A full discussion of the security merits of virtual machines as compared to Docker is beyond the scope of this article. But suffice it to say that, essentially, virtual machines are more isolated from each other and from the host system than are Docker containers. That is because virtual machines, as we’ve noted, don’t directly share any kernels or other resources with the host system.
For this reason, virtual machines are arguably more secure overall than containers. Although Docker provides various tools to help isolate containers and prevent a breach within one container from escalating into others, at the end of the day, containers aren’t isolated from a security perspective in the same way that virtual machines are.
Mixing and matching Linux and Windows portability
Today, most virtual machine platforms work on every major operating system, and you can run any type of operating system that you want inside your virtual machines. Thus, you could deploy a Windows virtual machine on Linux, or vice versa. This portability is handy if you have an infrastructure where you need to be able to deploy one type of operating system on another.
Docker is not as portable. Although in some ways Docker reduces dependence on your operating system (for example, you could run the same Docker container on Ubuntu or CentOS, even though each of these Linux distributions uses a different type of package management system), Docker doesn’t provide portability across operating systems. Docker containers for Linux only work on Linux hosts, and the same holds true for Windows. (Plus, Docker only works on certain versions of Windows, which is another portability limitation.)
Many modern virtual machine platforms make it easy to “snapshot” virtual machines at a given point in time, and to “roll back” a machine when desired. This can be useful when dealing with data corruption or security breaches, among other issues.
Docker doesn’t offer the same type of functionality.
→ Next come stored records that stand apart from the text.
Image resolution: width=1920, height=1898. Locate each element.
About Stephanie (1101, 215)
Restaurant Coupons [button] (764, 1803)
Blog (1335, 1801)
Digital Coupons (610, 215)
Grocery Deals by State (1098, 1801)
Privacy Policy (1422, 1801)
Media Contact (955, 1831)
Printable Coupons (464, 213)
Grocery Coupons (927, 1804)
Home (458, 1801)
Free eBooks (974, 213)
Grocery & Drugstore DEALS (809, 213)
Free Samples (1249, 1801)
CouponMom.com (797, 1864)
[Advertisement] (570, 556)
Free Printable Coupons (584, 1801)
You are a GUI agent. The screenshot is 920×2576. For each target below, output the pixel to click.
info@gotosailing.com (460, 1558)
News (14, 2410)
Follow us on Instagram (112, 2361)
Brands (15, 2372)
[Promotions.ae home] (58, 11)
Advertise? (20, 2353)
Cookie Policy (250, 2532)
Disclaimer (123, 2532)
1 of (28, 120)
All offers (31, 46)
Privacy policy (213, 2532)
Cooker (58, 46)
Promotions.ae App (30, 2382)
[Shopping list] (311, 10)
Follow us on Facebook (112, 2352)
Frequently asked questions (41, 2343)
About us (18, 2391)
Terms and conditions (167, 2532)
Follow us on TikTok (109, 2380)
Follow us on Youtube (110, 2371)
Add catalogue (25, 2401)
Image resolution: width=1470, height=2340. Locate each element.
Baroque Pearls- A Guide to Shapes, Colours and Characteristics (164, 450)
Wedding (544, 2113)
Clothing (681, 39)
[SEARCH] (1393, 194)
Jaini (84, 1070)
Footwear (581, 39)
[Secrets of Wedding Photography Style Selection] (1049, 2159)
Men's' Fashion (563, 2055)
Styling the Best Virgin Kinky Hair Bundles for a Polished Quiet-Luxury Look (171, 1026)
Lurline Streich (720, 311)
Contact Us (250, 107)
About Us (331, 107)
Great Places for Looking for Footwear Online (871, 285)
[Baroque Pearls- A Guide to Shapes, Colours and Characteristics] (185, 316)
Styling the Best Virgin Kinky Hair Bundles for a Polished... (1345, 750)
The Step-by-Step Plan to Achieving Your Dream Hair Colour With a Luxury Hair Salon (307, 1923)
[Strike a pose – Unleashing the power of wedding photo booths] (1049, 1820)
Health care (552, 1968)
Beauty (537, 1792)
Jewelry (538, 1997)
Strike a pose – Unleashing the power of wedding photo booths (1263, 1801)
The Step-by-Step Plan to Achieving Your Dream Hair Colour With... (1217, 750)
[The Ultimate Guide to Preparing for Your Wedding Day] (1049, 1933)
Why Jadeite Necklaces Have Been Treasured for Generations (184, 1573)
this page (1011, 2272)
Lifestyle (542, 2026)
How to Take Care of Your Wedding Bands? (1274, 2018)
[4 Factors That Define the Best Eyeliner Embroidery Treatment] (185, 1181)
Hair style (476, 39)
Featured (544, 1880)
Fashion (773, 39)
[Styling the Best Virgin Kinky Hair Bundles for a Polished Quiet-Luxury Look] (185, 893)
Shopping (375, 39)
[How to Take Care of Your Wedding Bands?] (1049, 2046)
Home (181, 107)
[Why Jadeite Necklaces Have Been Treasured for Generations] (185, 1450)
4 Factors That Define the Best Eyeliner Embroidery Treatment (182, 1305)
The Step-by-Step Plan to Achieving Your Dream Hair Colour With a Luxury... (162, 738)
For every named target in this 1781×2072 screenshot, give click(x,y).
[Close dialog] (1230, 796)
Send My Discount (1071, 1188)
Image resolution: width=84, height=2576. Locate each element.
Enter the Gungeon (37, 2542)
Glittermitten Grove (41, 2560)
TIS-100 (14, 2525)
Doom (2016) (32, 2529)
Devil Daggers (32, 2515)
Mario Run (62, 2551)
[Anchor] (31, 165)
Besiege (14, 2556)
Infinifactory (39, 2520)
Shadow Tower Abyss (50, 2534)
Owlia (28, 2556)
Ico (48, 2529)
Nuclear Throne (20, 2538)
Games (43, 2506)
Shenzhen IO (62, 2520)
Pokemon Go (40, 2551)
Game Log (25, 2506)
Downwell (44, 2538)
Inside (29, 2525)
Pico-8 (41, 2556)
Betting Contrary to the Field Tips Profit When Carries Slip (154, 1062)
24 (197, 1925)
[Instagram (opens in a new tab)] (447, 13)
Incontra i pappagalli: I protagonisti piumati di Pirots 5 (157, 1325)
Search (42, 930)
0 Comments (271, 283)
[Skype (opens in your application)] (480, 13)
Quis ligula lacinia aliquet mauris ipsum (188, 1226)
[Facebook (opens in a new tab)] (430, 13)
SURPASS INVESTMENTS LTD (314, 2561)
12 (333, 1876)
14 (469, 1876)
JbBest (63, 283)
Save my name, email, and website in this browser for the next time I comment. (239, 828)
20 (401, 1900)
You can roll back container images, but because containers store their data outside of the image in most cases, rolling back an image won’t help you recover data that was lost by a running application. It also won’t necessarily help you stop a security breach, unless the breach was caused by an issue within a particular version of your container image.
Weave Ignite - VMs that look and act like containers
And now you have the option of combining the usability of containers with the security of VMs with the microVM solution Weave Ignite. Ignite is built on Firecracker, a technology developed and open sourced by AWS and used to spin up Lambda serverless functions in Fargate. Weave Ignite is an open source solution for spinning up microVMs in minutes, that look and act like containers, but offer the isolation and security of VMs. The best part about Weave Ignite microVMs is they are completely declarative and can be managed from a git repository using GitOps.
Ignite helps you solve:
- Running legacy apps efficiently
- Spinning up new nodes for a Kubernetes cluster super-fast
(from: Ignite - container workload in real virtual machines) - See that post for a nice walkthrough on how to use Ignite.
Docker containers are a wonderful technology that makes it possible to deploy applications faster and with lower levels of resource consumption than virtual machines. But virtual machines continue to have their own killer features, like a higher degree of portability and full support for image rollbacks. If it’s VMs you want to run with the portability and ease of managing containers, take a look at Weave Ignite.